Yani siz hem Türkiye’yi çağdaş yaşamdan uzaklaştıran dinci yönetimi destekleyeceksiniz, hem sizi AB’ye almalarını bekleyeceksiniz...
Öyle mi?..
Türkiye "mahalle baskısından" korkacak... Kamuoyu yoklamalarında çarşaf çarşaf "kadın eli sıkmama eğiliminin arttığı", ya da "faizi haram sayanların çoğaldığı" yayınlanacak...
Memlekette "dinciliğin yükseldiği" ilan edilecek...
Ama siz AB’ye girmeyi umacaksınız...
Nasıl olur?..
*
İnsan dönüp bir kendine bakar.
AB’de, Türkiye’yi topluluktan uzak tutma eğilimi daha açık ve net ortaya çıktı.
Türkiye, Fransa Cumhurbaşkanı Sarkozy’yi suçluyor. Oysa Sarkozy’nin tek başına böyle bir karar alması olası değil.
Suçlu?...

- _Kayıt alıntıları_
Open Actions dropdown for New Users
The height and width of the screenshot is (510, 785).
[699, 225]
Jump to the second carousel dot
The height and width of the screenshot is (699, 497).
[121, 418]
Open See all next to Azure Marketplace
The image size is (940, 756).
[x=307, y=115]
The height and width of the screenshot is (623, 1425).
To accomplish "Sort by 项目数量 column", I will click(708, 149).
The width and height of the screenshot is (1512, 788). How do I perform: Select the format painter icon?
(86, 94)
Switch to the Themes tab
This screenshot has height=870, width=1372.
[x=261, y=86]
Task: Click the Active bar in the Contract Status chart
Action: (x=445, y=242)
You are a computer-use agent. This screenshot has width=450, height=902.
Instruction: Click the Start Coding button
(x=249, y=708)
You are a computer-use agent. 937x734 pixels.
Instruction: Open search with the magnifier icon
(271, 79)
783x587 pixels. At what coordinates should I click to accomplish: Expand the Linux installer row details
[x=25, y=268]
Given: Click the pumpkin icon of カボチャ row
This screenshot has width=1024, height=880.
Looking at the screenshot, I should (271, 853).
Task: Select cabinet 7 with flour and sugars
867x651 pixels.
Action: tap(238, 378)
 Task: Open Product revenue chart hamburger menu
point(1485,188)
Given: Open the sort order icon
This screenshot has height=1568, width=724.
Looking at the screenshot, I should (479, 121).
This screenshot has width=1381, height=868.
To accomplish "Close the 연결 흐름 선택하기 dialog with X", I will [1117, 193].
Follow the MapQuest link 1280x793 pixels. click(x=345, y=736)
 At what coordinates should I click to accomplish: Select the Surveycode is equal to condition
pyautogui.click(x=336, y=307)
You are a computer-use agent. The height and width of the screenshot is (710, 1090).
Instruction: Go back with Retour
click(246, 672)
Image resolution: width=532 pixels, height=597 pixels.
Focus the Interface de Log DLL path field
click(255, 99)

- _Alıştırma yönergesi_
Türkiye ve AB üzerine olan okuma metnine göre Türkiye kimi suçluyor?

- _Yazılı yanıt_
Fransa Cumhurbaşkanı Sarkozy'yi.